The global activist group Avaaz said in a new report that Syrian security forces have killed 1,634 people while at least 2,918 people had disappeared in Assad's violent crackdown. Another 26,000 people have been arrested, many of whom were beaten and tortured, and 12,617 remain in detention, it said.
The Syrian government has said more than 500 soldiers and security personnel have been killed. Human rights campaigners say soldiers who have refused to fire on civilians have been shot dead. They add that army conscripts and rank and file members have been defecting in increasing numbers.
Assad has relied on ultra-loyalist security units, which are mostly Alawite and commanded by his dreaded brother Maher, to quell the uprising.

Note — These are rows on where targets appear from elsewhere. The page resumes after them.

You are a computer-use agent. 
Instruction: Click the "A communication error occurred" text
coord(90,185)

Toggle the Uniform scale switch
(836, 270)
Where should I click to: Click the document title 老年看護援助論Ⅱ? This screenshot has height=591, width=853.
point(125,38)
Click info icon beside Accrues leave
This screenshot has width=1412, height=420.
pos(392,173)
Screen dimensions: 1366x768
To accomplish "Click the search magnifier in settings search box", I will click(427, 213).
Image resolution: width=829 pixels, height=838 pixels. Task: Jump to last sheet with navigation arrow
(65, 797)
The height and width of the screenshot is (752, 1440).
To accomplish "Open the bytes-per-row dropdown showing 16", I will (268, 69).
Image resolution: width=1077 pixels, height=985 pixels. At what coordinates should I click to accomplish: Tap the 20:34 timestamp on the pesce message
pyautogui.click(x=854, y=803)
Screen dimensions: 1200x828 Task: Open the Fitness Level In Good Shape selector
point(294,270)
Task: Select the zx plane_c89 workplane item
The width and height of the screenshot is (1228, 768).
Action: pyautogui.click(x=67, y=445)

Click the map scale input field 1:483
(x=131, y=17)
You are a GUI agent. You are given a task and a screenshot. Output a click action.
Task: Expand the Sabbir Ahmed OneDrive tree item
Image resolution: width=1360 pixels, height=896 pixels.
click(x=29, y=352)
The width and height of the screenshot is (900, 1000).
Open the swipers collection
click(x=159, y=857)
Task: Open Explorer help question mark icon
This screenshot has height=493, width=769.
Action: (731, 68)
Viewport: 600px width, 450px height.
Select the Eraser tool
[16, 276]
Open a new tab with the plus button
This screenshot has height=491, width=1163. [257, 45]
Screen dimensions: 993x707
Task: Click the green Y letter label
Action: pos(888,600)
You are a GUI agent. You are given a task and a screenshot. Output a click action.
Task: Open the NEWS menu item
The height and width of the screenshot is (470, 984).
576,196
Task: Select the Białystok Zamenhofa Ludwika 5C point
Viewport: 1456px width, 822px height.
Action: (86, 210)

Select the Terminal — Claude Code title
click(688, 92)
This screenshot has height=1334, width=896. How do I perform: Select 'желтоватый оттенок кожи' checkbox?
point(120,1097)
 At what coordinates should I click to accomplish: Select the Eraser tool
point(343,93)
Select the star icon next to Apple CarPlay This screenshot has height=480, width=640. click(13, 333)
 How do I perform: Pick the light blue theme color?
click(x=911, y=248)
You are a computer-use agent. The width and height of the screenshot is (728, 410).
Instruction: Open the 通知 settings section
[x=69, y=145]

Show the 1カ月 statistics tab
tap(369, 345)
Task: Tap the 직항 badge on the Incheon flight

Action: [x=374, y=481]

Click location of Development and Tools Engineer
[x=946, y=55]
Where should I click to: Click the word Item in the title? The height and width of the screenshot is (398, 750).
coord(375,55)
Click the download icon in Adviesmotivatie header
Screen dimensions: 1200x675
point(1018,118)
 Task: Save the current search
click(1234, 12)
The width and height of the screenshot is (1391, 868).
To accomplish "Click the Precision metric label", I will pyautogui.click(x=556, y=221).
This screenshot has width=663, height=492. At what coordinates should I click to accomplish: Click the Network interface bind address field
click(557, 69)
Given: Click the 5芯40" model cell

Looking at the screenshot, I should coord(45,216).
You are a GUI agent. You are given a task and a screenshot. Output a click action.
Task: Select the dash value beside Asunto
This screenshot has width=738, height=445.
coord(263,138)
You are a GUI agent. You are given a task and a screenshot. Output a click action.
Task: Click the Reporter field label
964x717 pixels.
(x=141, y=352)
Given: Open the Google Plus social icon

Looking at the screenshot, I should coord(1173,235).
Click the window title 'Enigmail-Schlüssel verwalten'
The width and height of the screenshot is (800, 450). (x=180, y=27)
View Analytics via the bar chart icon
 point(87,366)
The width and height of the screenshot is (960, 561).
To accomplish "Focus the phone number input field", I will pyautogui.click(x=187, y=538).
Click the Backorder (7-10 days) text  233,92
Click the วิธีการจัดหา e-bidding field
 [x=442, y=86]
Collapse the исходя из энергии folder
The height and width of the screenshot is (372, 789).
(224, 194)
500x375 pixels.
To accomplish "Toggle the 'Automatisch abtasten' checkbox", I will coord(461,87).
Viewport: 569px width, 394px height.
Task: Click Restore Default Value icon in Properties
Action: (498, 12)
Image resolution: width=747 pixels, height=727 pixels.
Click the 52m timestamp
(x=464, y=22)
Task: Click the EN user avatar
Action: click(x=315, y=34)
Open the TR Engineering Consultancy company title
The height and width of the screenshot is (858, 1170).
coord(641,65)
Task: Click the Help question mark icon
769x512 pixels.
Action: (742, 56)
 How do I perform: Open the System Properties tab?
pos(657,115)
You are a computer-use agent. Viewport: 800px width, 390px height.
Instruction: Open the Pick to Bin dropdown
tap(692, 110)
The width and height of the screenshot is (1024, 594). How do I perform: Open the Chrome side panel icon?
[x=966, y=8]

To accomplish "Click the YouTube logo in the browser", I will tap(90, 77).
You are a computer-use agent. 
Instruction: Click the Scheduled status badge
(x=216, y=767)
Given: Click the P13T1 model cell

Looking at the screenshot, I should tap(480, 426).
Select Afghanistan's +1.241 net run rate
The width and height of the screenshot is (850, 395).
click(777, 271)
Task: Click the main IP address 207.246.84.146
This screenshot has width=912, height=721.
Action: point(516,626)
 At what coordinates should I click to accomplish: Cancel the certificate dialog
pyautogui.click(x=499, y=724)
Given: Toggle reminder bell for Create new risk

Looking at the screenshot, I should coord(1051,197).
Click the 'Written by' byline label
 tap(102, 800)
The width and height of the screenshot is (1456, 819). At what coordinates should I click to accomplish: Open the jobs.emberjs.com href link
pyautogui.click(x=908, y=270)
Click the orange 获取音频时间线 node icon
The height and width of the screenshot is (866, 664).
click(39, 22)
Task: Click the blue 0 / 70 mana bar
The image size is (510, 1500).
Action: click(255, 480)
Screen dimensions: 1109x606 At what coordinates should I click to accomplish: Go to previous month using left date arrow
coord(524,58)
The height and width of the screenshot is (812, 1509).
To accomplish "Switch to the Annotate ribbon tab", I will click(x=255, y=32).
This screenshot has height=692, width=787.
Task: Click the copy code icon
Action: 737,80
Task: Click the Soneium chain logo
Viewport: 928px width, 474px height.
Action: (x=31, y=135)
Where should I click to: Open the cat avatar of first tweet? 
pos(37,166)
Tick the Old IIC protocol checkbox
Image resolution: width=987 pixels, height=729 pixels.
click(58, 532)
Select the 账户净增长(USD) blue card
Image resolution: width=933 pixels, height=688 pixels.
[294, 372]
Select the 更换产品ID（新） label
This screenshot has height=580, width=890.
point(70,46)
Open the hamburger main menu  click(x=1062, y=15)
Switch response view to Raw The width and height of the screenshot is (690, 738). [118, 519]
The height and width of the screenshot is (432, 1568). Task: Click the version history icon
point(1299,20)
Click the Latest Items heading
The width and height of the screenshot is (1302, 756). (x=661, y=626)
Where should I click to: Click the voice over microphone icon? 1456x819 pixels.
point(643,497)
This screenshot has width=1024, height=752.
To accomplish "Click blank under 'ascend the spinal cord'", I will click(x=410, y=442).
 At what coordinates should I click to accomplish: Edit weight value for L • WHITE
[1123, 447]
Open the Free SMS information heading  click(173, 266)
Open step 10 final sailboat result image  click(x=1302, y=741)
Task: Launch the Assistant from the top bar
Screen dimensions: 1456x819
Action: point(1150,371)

Overnight on Friday, witnesses said they saw over 3,000 republican guards being transported around Damascus ahead of Friday prayers in the biggest such deployment against possible protests in the capital since the uprising started.
In Madaya near the capital, residents told Reuters two civilians were killed in a security sweep on Friday. Madaya has witnessed large anti-Assad disturbances despite the stationing of armored vehicles in the area.